Lovers, quattro storie di coppia tra amore, cinismo e ignoranza

di Patrizia Simonetti

Guardare Lovers è un po’ come vedere quattro film tutti con lo stesso inizio e la stessa fine, ovvero una libreria di famiglia che qualcuno deve rilevare a tutti i costi, e pure con gli stessi attori che si scambiano ruoli e caratteri, innocenze e colpe, ingenuità e malizie, buone e cattive fedi. Lovers è il nuovo terzo film scritto, diretto e coprodotto da Matteo Vicino che arriva in sala giovedì 5 aprile con Showbiz Movies forte di molti premi ricevuti all’estero, e che il regista e sceneggiatore ha ambientato nella sua Bologna.

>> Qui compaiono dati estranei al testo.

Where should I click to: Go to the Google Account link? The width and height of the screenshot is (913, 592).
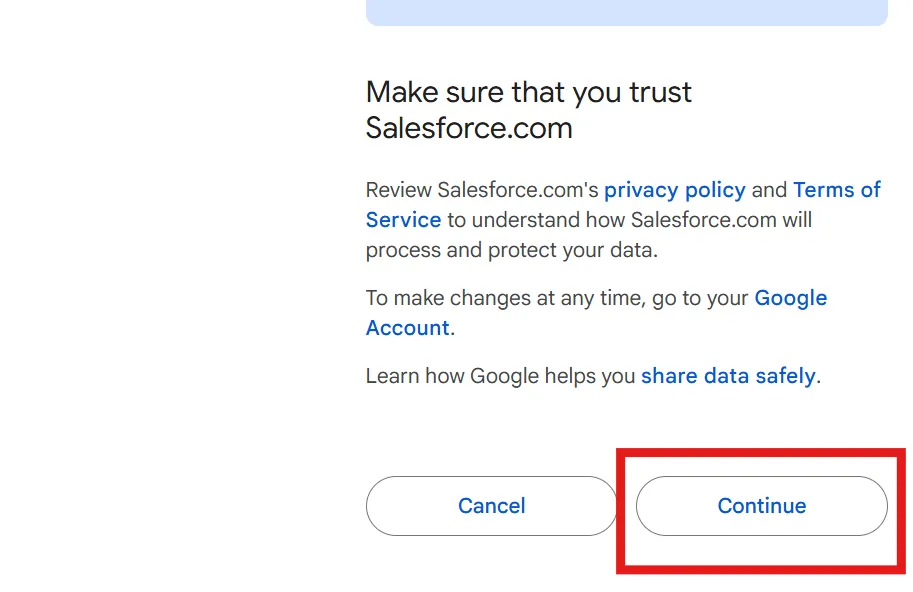790,298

Gli attori multitasking, oltre a Ivano Marescotti, sono Primo Reggiani, Margherita Mannino, Antonietta Bello e Luca Nucera a formare via via strane e inquietanti coppie, e quindi differenti persone, mantenendo tuttavia sempre i medesimi nomi. Andrea, per esempio, che è Primo Reggiani, passa da perdente, nel senso più globale del termine visto che in pochi minuti perde il padre – con un funerale dove il prete ne elenca verosimilmente i vizi piuttosto che le virtù e che non sarà l’unico a morire nel corso del film – il lavoro – licenziato dal suo amico perché rifiutatosi di porgergli le sue scuse – e fidanzata – no soldi, no party – e vittima dunque del vincente Federico (Luca Nucera), amico di infanzia ricchissimo e altrettanto cinico, passa, dicevamo, a vincente a sua volta, trasformandosi in un giovane di successo nel mondo dello spettacolo che sembra fargliela pagare a Federico, anche se quella era un’altra storia, e intendiamo per davvero un’altra storia. Così come accade a Giulia (Margherita Mannino), da ragazza ingenua che si innamora chissà come di Federico, ma chissà in quale storia, a femme fatale che lo riduce a zerbino, e così anche a Dafne (Antonietta Bello), prima segretaria in carriera tutta d’un pezzo, poi ragazza dell’est che si lascia abbindolare dall’italiano belloccio di turno, ma poi è davvero così? “Ho cercato di scrivere un film divertente ma che analizzasse gli stereotipi di coppia e dell’amore – dice Matteo Vicino del suo Loverse li usasse come metafora per ciò che sappiamo e ciò che non vogliamo sapere, come avviene nella società moderna basata in gran parte sull’ignoranza”.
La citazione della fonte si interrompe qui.